BEIJING -- China's Great Wall Motor on Wednesday said that its joint venture in China with BMW faced regulatory uncertainties as both companies pledged to proceed with their plans in the world's No. 1 market.
The stock market filing was made in response to media reports that the alliance was in trouble.
German newspaper Sueddeutsche Zeitung reported on August 4 that the tie-up could fail, citing sources familiar with the matter.
In February 2018, BMW said it had signed a letter of intent with Great Wall to produce electric Minis in China.
Great Wall said in Wednesday's statement: "At present, the project is proceeding as planned, and the two parties are communicating on the details of the cooperation and preparing for the project to seek approval from the relevant authorities."
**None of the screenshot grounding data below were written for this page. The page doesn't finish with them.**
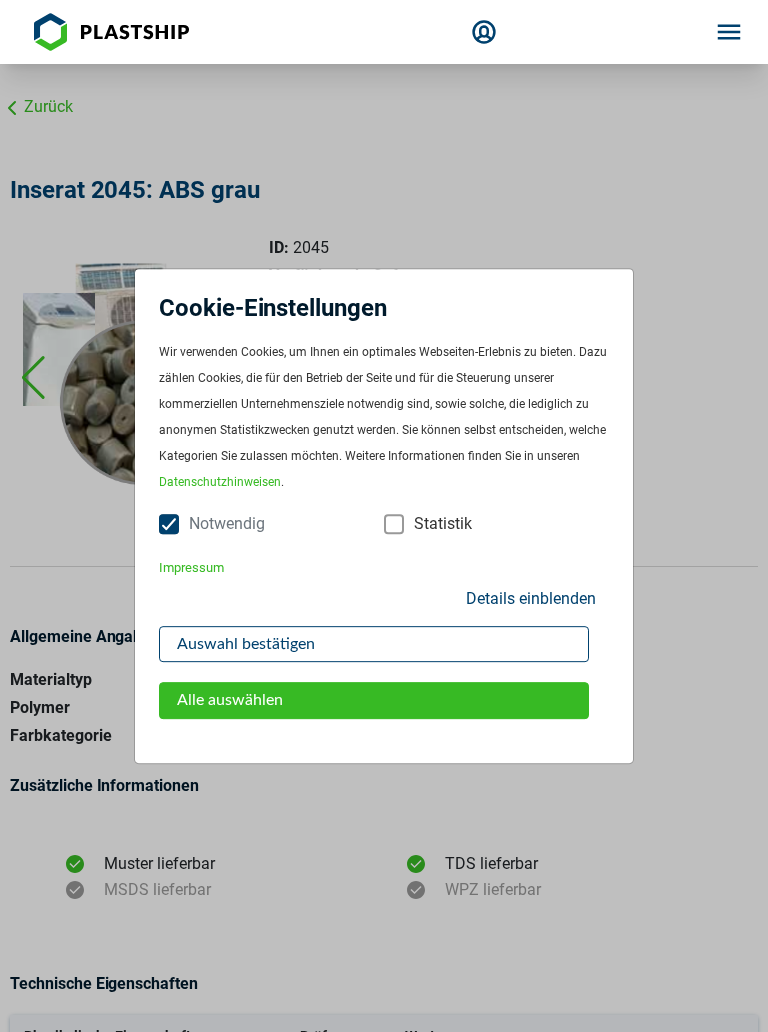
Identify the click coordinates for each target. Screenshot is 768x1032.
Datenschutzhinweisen (220, 483)
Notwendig (227, 524)
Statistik (443, 524)
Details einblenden (531, 598)
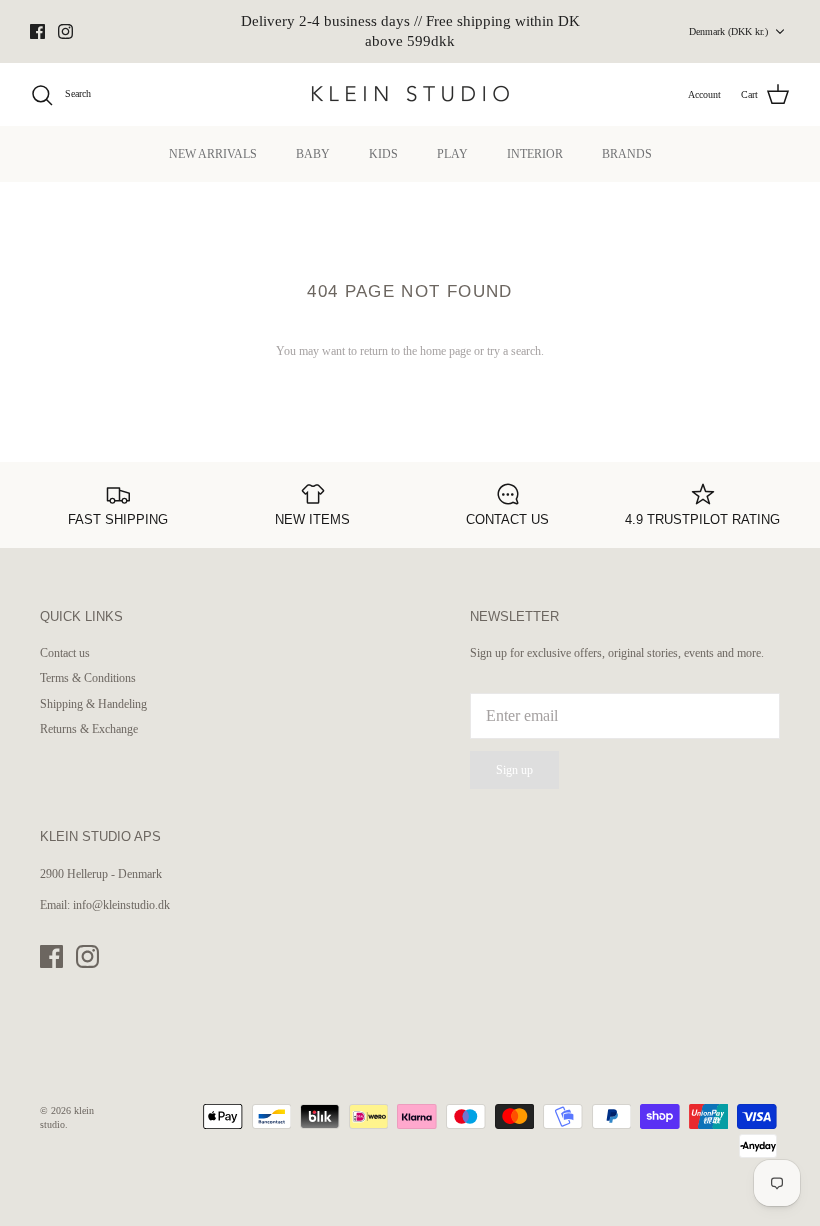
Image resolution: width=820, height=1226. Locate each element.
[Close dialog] (774, 426)
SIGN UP (215, 765)
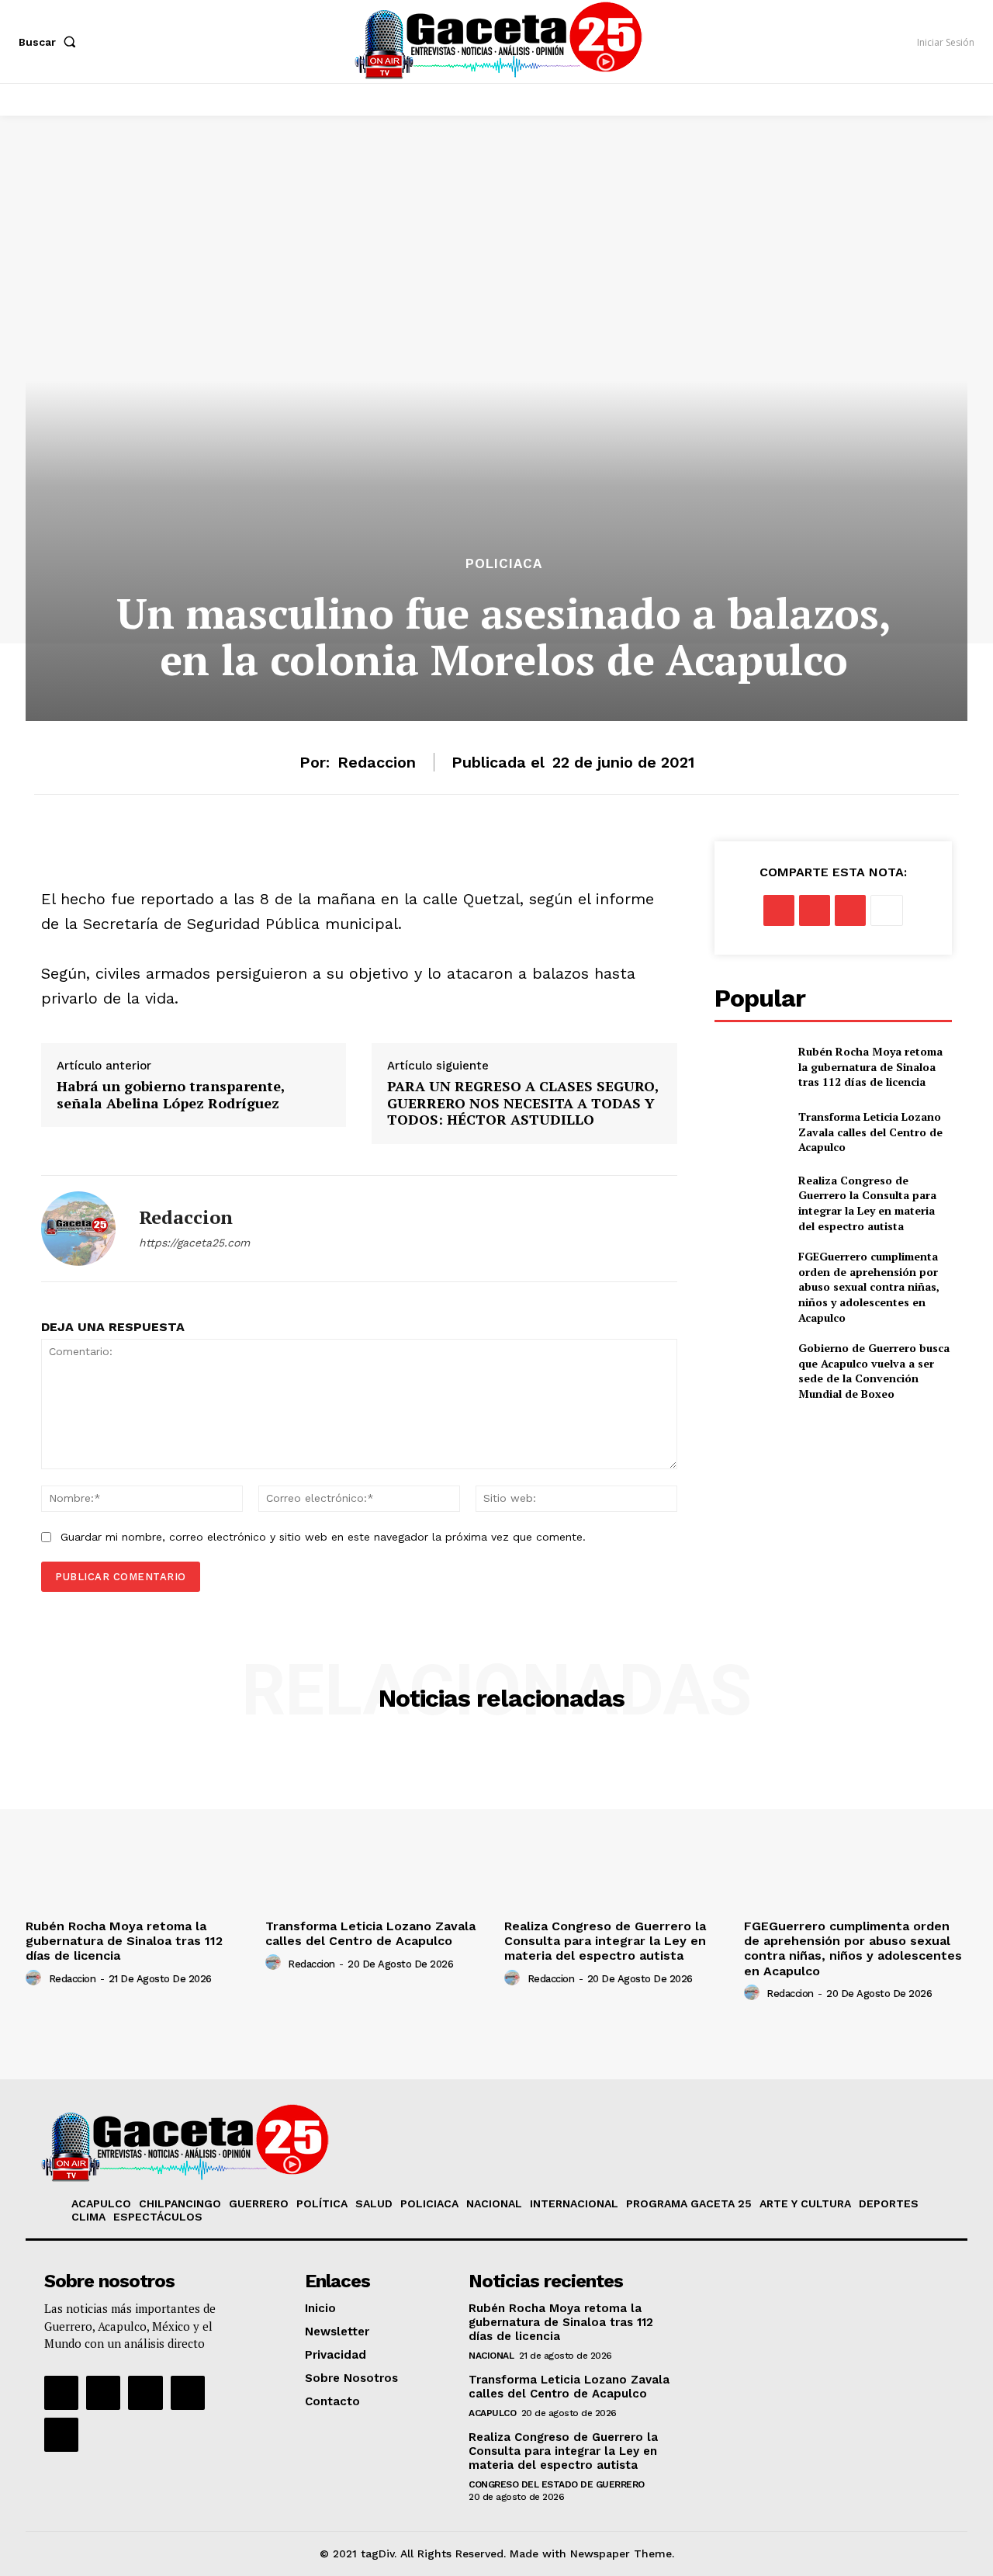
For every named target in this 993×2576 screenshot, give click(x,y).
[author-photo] (36, 1978)
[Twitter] (814, 910)
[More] (886, 910)
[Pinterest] (850, 910)
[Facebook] (778, 910)
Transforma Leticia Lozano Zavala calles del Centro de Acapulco (870, 1131)
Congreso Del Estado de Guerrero (557, 2484)
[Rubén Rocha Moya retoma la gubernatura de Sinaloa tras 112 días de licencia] (750, 1066)
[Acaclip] (61, 2435)
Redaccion (376, 762)
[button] (50, 42)
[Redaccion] (78, 1228)
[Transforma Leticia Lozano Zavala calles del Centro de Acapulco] (750, 1132)
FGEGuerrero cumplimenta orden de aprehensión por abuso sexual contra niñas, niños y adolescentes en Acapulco (868, 1286)
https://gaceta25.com (194, 1242)
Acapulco (492, 2413)
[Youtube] (188, 2393)
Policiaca (503, 563)
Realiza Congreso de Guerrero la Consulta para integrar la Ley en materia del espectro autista (867, 1203)
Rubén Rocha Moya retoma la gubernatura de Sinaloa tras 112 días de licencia (870, 1066)
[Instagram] (103, 2393)
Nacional (491, 2355)
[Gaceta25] (498, 39)
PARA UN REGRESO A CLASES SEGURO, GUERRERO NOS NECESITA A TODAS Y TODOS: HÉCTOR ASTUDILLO (523, 1103)
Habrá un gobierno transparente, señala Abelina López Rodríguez (171, 1094)
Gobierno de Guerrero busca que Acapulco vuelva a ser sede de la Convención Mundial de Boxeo (874, 1370)
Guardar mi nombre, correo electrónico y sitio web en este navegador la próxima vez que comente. (323, 1537)
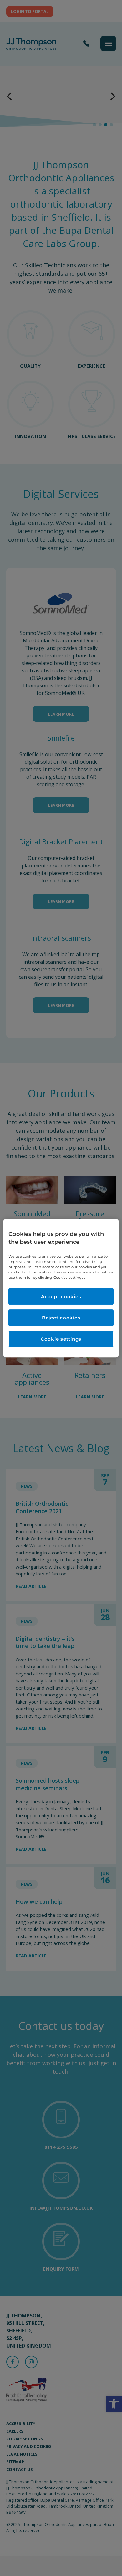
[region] (61, 1288)
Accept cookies (61, 1296)
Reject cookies (61, 1318)
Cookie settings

There are uncertainties regarding whether the joint venture will be able to obtain the required regulation approvals, it said.
BMW said the joint venture was going very well and significant progress was being made in all business areas.
The venture aims to build a plant in Zhangjiagang with the capacity to build 160,000 gasoline vehicles for export and another 160,000 so-called New Energy Vehicles (NEVs), documents on the city's website show. The JV will also include a research center and car parts manufacturing facilities.
A separate local government document shows the total investment of the project is forecast at 20.2 billion yuan ($2.87 billion).
Automakers and suppliers are scrambling to meet tough new Chinese quotas for less polluting cars, know as NEVs in China. Those rules call for electric and rechargeable hybrid vehicles to account for a fifth of total sales by 2025.
Great Wall, which is China's top SUV and pickup maker, currently builds cars for Ora, an affordable battery-electric vehicle brand in Baoding, the city where it is headquartered.